Exercise material:
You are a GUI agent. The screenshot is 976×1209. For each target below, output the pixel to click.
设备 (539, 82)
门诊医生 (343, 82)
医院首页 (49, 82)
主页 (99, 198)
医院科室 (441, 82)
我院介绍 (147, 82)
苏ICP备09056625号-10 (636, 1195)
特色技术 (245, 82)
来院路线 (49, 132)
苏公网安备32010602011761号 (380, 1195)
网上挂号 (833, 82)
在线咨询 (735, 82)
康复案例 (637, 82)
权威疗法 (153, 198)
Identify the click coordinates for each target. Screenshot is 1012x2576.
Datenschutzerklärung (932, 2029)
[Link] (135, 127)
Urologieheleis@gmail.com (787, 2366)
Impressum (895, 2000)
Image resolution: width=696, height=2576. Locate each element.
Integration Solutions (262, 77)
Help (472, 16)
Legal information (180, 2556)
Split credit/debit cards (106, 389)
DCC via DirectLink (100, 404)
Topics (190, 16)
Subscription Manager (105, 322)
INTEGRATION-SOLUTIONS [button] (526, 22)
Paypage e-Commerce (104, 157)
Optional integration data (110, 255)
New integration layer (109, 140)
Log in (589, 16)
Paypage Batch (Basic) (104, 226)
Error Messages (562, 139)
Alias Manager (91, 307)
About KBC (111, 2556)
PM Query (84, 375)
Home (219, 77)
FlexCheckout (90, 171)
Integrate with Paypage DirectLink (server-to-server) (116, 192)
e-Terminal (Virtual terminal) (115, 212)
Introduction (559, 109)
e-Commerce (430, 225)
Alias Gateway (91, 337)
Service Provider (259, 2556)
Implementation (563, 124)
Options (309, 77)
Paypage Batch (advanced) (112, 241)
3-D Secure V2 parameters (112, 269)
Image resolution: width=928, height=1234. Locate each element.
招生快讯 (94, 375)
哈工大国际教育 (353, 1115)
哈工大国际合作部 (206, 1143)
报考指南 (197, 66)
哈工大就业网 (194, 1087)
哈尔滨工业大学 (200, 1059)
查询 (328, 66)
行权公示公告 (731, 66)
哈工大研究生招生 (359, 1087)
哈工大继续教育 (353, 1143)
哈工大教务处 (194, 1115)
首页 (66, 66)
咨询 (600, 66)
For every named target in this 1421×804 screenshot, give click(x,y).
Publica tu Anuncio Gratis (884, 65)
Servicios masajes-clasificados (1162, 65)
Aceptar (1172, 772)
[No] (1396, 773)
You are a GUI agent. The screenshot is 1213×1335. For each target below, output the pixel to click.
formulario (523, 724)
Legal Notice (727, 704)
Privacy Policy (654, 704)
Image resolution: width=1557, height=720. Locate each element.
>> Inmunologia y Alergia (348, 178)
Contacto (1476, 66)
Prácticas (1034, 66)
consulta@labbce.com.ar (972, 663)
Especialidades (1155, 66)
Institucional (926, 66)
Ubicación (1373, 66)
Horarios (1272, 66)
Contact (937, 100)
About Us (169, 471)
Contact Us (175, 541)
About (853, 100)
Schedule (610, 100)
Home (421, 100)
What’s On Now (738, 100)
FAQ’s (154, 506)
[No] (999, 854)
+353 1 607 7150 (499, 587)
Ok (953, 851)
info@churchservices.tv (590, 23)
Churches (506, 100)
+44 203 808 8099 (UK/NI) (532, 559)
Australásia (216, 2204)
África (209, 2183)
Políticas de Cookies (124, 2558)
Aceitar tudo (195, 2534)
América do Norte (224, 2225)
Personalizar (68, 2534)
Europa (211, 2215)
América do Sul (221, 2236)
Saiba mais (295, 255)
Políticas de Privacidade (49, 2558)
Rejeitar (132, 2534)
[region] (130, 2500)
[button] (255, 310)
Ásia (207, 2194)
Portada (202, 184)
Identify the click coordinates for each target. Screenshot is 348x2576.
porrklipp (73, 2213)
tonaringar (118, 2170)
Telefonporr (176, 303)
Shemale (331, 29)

Aim: Arrange every line of the records above as a Markdown table with the columns Row and Line. Number the rows in order under Row, and omit any blank lines.

Completed task:
| Row | Line |
|---|---|
| 1 | You are a GUI agent. The screenshot is 976×1209. For each target below, output the pixel to click. |
| 2 | 设备 (539, 82) |
| 3 | 门诊医生 (343, 82) |
| 4 | 医院首页 (49, 82) |
| 5 | 主页 (99, 198) |
| 6 | 医院科室 (441, 82) |
| 7 | 我院介绍 (147, 82) |
| 8 | 苏ICP备09056625号-10 (636, 1195) |
| 9 | 特色技术 (245, 82) |
| 10 | 来院路线 (49, 132) |
| 11 | 苏公网安备32010602011761号 (380, 1195) |
| 12 | 网上挂号 (833, 82) |
| 13 | 在线咨询 (735, 82) |
| 14 | 康复案例 (637, 82) |
| 15 | 权威疗法 (153, 198) |
| 16 | Identify the click coordinates for each target. Screenshot is 1012x2576. |
| 17 | Datenschutzerklärung (932, 2029) |
| 18 | [Link] (135, 127) |
| 19 | Urologieheleis@gmail.com (787, 2366) |
| 20 | Impressum (895, 2000) |
| 21 | Image resolution: width=696, height=2576. Locate each element. |
| 22 | Integration Solutions (262, 77) |
| 23 | Help (472, 16) |
| 24 | Legal information (180, 2556) |
| 25 | Split credit/debit cards (106, 389) |
| 26 | DCC via DirectLink (100, 404) |
| 27 | Topics (190, 16) |
| 28 | Subscription Manager (105, 322) |
| 29 | INTEGRATION-SOLUTIONS [button] (526, 22) |
| 30 | Paypage e-Commerce (104, 157) |
| 31 | Optional integration data (110, 255) |
| 32 | New integration layer (109, 140) |
| 33 | Log in (589, 16) |
| 34 | Paypage Batch (Basic) (104, 226) |
| 35 | Error Messages (562, 139) |
| 36 | Alias Manager (91, 307) |
| 37 | About KBC (111, 2556) |
| 38 | PM Query (84, 375) |
| 39 | Home (219, 77) |
| 40 | FlexCheckout (90, 171) |
| 41 | Integrate with Paypage DirectLink (server-to-server) (116, 192) |
| 42 | e-Terminal (Virtual terminal) (115, 212) |
| 43 | Introduction (559, 109) |
| 44 | e-Commerce (430, 225) |
| 45 | Alias Gateway (91, 337) |
| 46 | Service Provider (259, 2556) |
| 47 | Implementation (563, 124) |
| 48 | Options (309, 77) |
| 49 | Paypage Batch (advanced) (112, 241) |
| 50 | 3-D Secure V2 parameters (112, 269) |
| 51 | Image resolution: width=928, height=1234. Locate each element. |
| 52 | 招生快讯 (94, 375) |
| 53 | 哈工大国际教育 (353, 1115) |
| 54 | 哈工大国际合作部 (206, 1143) |
| 55 | 报考指南 (197, 66) |
| 56 | 哈工大就业网 (194, 1087) |
| 57 | 哈尔滨工业大学 (200, 1059) |
| 58 | 查询 (328, 66) |
| 59 | 行权公示公告 (731, 66) |
| 60 | 哈工大研究生招生 (359, 1087) |
| 61 | 哈工大继续教育 (353, 1143) |
| 62 | 哈工大教务处 (194, 1115) |
| 63 | 首页 (66, 66) |
| 64 | 咨询 (600, 66) |
| 65 | For every named target in this 1421×804 screenshot, give click(x,y). |
| 66 | Publica tu Anuncio Gratis (884, 65) |
| 67 | Servicios masajes-clasificados (1162, 65) |
| 68 | Aceptar (1172, 772) |
| 69 | [No] (1396, 773) |
| 70 | You are a GUI agent. The screenshot is 1213×1335. For each target below, output the pixel to click. |
| 71 | formulario (523, 724) |
| 72 | Legal Notice (727, 704) |
| 73 | Privacy Policy (654, 704) |
| 74 | Image resolution: width=1557, height=720. Locate each element. |
| 75 | >> Inmunologia y Alergia (348, 178) |
| 76 | Contacto (1476, 66) |
| 77 | Prácticas (1034, 66) |
| 78 | consulta@labbce.com.ar (972, 663) |
| 79 | Especialidades (1155, 66) |
| 80 | Institucional (926, 66) |
| 81 | Ubicación (1373, 66) |
| 82 | Horarios (1272, 66) |
| 83 | Contact (937, 100) |
| 84 | About Us (169, 471) |
| 85 | Contact Us (175, 541) |
| 86 | About (853, 100) |
| 87 | Schedule (610, 100) |
| 88 | Home (421, 100) |
| 89 | What’s On Now (738, 100) |
| 90 | FAQ’s (154, 506) |
| 91 | [No] (999, 854) |
| 92 | +353 1 607 7150 (499, 587) |
| 93 | Ok (953, 851) |
| 94 | info@churchservices.tv (590, 23) |
| 95 | Churches (506, 100) |
| 96 | +44 203 808 8099 (UK/NI) (532, 559) |
| 97 | Australásia (216, 2204) |
| 98 | África (209, 2183) |
| 99 | Políticas de Cookies (124, 2558) |
| 100 | Aceitar tudo (195, 2534) |
| 101 | América do Norte (224, 2225) |
| 102 | Personalizar (68, 2534) |
| 103 | Europa (211, 2215) |
| 104 | América do Sul (221, 2236) |
| 105 | Saiba mais (295, 255) |
| 106 | Políticas de Privacidade (49, 2558) |
| 107 | Rejeitar (132, 2534) |
| 108 | [region] (130, 2500) |
| 109 | [button] (255, 310) |
| 110 | Ásia (207, 2194) |
| 111 | Portada (202, 184) |
| 112 | Identify the click coordinates for each target. Screenshot is 348x2576. |
| 113 | porrklipp (73, 2213) |
| 114 | tonaringar (118, 2170) |
| 115 | Telefonporr (176, 303) |
| 116 | Shemale (331, 29) |